DESCRIPTION OF THE TASK |
Please give back each line of the listing, unchanged in every word.

RECORDS PROVIDED |
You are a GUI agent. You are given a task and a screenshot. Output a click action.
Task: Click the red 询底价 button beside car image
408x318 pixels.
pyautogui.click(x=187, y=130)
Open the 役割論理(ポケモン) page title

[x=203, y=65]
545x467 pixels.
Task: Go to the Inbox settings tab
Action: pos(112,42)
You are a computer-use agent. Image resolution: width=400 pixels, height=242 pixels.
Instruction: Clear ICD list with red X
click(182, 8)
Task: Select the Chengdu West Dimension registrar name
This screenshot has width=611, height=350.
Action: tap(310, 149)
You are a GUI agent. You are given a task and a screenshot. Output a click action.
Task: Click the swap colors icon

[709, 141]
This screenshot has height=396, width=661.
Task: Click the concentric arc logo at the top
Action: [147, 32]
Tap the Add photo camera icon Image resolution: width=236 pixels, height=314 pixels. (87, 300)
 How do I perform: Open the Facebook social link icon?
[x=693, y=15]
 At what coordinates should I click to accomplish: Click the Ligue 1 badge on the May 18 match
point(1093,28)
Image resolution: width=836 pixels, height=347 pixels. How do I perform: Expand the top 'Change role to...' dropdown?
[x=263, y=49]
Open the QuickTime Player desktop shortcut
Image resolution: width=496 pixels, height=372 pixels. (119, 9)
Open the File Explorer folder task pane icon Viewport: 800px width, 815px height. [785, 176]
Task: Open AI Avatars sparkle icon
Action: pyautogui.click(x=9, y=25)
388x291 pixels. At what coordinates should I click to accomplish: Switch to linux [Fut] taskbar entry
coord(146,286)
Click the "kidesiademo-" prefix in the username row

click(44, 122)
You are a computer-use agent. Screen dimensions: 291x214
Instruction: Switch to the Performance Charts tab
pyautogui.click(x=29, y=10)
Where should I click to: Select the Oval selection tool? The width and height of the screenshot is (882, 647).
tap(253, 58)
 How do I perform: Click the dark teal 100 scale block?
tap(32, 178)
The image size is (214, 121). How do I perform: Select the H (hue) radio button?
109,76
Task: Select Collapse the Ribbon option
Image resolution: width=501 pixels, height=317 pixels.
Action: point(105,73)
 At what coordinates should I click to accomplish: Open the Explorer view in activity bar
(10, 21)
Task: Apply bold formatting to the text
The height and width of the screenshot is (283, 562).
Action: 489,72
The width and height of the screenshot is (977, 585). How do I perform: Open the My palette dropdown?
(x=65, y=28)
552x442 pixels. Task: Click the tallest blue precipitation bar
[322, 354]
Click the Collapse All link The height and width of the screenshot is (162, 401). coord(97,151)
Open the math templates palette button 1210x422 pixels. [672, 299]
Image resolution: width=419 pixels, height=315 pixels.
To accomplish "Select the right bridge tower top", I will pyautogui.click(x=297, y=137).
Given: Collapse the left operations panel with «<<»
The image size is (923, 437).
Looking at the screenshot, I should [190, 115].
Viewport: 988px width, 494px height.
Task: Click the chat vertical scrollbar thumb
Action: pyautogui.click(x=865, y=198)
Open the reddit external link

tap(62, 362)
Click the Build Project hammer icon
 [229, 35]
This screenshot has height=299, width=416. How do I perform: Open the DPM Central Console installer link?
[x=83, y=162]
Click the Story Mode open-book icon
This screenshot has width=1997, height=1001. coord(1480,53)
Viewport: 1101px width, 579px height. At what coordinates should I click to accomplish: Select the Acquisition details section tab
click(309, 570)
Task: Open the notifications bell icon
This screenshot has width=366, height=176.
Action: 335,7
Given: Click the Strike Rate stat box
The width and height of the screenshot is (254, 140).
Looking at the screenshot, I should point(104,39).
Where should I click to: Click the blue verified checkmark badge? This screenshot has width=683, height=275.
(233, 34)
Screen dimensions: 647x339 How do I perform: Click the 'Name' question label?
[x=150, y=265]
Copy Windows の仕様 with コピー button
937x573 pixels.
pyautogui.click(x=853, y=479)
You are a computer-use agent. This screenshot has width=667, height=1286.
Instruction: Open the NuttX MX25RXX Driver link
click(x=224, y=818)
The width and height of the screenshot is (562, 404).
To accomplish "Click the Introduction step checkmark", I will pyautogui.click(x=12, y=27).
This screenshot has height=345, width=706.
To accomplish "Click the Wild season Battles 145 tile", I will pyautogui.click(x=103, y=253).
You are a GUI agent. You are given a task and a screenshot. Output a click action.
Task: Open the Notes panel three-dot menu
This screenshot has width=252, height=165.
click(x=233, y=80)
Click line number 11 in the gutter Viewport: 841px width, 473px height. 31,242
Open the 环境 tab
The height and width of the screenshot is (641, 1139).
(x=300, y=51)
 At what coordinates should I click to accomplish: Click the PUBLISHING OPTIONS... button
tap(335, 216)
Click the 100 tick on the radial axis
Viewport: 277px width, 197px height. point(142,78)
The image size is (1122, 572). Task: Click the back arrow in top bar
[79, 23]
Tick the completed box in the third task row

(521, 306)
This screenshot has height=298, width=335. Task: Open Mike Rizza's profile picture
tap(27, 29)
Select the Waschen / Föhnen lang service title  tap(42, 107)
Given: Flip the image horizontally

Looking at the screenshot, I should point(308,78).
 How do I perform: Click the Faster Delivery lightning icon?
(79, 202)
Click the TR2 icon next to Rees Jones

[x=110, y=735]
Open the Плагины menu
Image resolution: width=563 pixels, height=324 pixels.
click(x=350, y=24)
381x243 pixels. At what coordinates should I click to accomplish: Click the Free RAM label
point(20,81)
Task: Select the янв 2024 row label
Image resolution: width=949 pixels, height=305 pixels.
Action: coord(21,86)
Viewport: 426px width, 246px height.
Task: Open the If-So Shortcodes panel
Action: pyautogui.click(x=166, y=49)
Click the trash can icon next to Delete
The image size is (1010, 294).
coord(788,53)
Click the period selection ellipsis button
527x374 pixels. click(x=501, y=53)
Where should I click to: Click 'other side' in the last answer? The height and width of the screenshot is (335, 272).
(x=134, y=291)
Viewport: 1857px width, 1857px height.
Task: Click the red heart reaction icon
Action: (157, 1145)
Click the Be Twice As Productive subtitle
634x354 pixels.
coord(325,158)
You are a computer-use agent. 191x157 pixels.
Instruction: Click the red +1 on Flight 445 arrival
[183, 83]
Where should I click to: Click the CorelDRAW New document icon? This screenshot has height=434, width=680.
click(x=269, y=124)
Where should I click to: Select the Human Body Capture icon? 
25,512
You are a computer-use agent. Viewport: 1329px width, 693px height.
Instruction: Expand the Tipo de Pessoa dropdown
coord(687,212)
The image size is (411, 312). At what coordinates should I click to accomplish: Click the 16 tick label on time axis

TASK RESULT |
You are a GUI agent. You are given a task and a screenshot. Output a click action.
Task: Click the red 询底价 button beside car image
408x318 pixels.
pyautogui.click(x=187, y=130)
Open the 役割論理(ポケモン) page title

[x=203, y=65]
545x467 pixels.
Task: Go to the Inbox settings tab
Action: pos(112,42)
You are a computer-use agent. Image resolution: width=400 pixels, height=242 pixels.
Instruction: Clear ICD list with red X
click(182, 8)
Task: Select the Chengdu West Dimension registrar name
This screenshot has width=611, height=350.
Action: tap(310, 149)
You are a GUI agent. You are given a task and a screenshot. Output a click action.
Task: Click the swap colors icon

[709, 141]
This screenshot has height=396, width=661.
Task: Click the concentric arc logo at the top
Action: [147, 32]
Tap the Add photo camera icon Image resolution: width=236 pixels, height=314 pixels. (87, 300)
 How do I perform: Open the Facebook social link icon?
[x=693, y=15]
 At what coordinates should I click to accomplish: Click the Ligue 1 badge on the May 18 match
point(1093,28)
Image resolution: width=836 pixels, height=347 pixels. How do I perform: Expand the top 'Change role to...' dropdown?
[x=263, y=49]
Open the QuickTime Player desktop shortcut
Image resolution: width=496 pixels, height=372 pixels. (119, 9)
Open the File Explorer folder task pane icon Viewport: 800px width, 815px height. [785, 176]
Task: Open AI Avatars sparkle icon
Action: pyautogui.click(x=9, y=25)
388x291 pixels. At what coordinates should I click to accomplish: Switch to linux [Fut] taskbar entry
coord(146,286)
Click the "kidesiademo-" prefix in the username row

click(44, 122)
You are a computer-use agent. Screen dimensions: 291x214
Instruction: Switch to the Performance Charts tab
pyautogui.click(x=29, y=10)
Where should I click to: Select the Oval selection tool? The width and height of the screenshot is (882, 647).
tap(253, 58)
 How do I perform: Click the dark teal 100 scale block?
tap(32, 178)
The image size is (214, 121). How do I perform: Select the H (hue) radio button?
109,76
Task: Select Collapse the Ribbon option
Image resolution: width=501 pixels, height=317 pixels.
Action: point(105,73)
 At what coordinates should I click to accomplish: Open the Explorer view in activity bar
(10, 21)
Task: Apply bold formatting to the text
The height and width of the screenshot is (283, 562).
Action: 489,72
The width and height of the screenshot is (977, 585). How do I perform: Open the My palette dropdown?
(x=65, y=28)
552x442 pixels. Task: Click the tallest blue precipitation bar
[322, 354]
Click the Collapse All link The height and width of the screenshot is (162, 401). coord(97,151)
Open the math templates palette button 1210x422 pixels. [672, 299]
Image resolution: width=419 pixels, height=315 pixels.
To accomplish "Select the right bridge tower top", I will pyautogui.click(x=297, y=137).
Given: Collapse the left operations panel with «<<»
The image size is (923, 437).
Looking at the screenshot, I should [190, 115].
Viewport: 988px width, 494px height.
Task: Click the chat vertical scrollbar thumb
Action: pyautogui.click(x=865, y=198)
Open the reddit external link

tap(62, 362)
Click the Build Project hammer icon
 [229, 35]
This screenshot has height=299, width=416. How do I perform: Open the DPM Central Console installer link?
[x=83, y=162]
Click the Story Mode open-book icon
This screenshot has width=1997, height=1001. coord(1480,53)
Viewport: 1101px width, 579px height. At what coordinates should I click to accomplish: Select the Acquisition details section tab
click(309, 570)
Task: Open the notifications bell icon
This screenshot has width=366, height=176.
Action: 335,7
Given: Click the Strike Rate stat box
The width and height of the screenshot is (254, 140).
Looking at the screenshot, I should point(104,39).
Where should I click to: Click the blue verified checkmark badge? This screenshot has width=683, height=275.
(233, 34)
Screen dimensions: 647x339 How do I perform: Click the 'Name' question label?
[x=150, y=265]
Copy Windows の仕様 with コピー button
937x573 pixels.
pyautogui.click(x=853, y=479)
You are a computer-use agent. This screenshot has width=667, height=1286.
Instruction: Open the NuttX MX25RXX Driver link
click(x=224, y=818)
The width and height of the screenshot is (562, 404).
To accomplish "Click the Introduction step checkmark", I will pyautogui.click(x=12, y=27).
This screenshot has height=345, width=706.
To accomplish "Click the Wild season Battles 145 tile", I will pyautogui.click(x=103, y=253).
You are a GUI agent. You are given a task and a screenshot. Output a click action.
Task: Open the Notes panel three-dot menu
This screenshot has width=252, height=165.
click(x=233, y=80)
Click line number 11 in the gutter Viewport: 841px width, 473px height. 31,242
Open the 环境 tab
The height and width of the screenshot is (641, 1139).
(x=300, y=51)
 At what coordinates should I click to accomplish: Click the PUBLISHING OPTIONS... button
tap(335, 216)
Click the 100 tick on the radial axis
Viewport: 277px width, 197px height. point(142,78)
The image size is (1122, 572). Task: Click the back arrow in top bar
[79, 23]
Tick the completed box in the third task row

(521, 306)
This screenshot has height=298, width=335. Task: Open Mike Rizza's profile picture
tap(27, 29)
Select the Waschen / Föhnen lang service title  tap(42, 107)
Given: Flip the image horizontally

Looking at the screenshot, I should point(308,78).
 How do I perform: Click the Faster Delivery lightning icon?
(79, 202)
Click the TR2 icon next to Rees Jones

[x=110, y=735]
Open the Плагины menu
Image resolution: width=563 pixels, height=324 pixels.
click(x=350, y=24)
381x243 pixels. At what coordinates should I click to accomplish: Click the Free RAM label
point(20,81)
Task: Select the янв 2024 row label
Image resolution: width=949 pixels, height=305 pixels.
Action: coord(21,86)
Viewport: 426px width, 246px height.
Task: Open the If-So Shortcodes panel
Action: pyautogui.click(x=166, y=49)
Click the trash can icon next to Delete
The image size is (1010, 294).
coord(788,53)
Click the period selection ellipsis button
527x374 pixels. click(x=501, y=53)
Where should I click to: Click 'other side' in the last answer? The height and width of the screenshot is (335, 272).
(x=134, y=291)
Viewport: 1857px width, 1857px height.
Task: Click the red heart reaction icon
Action: (157, 1145)
Click the Be Twice As Productive subtitle
634x354 pixels.
coord(325,158)
You are a computer-use agent. 191x157 pixels.
Instruction: Click the red +1 on Flight 445 arrival
[183, 83]
Where should I click to: Click the CorelDRAW New document icon? This screenshot has height=434, width=680.
click(x=269, y=124)
Where should I click to: Select the Human Body Capture icon? 
25,512
You are a computer-use agent. Viewport: 1329px width, 693px height.
Instruction: Expand the Tipo de Pessoa dropdown
coord(687,212)
The image size is (411, 312). At what coordinates should I click to accomplish: Click the 16 tick label on time axis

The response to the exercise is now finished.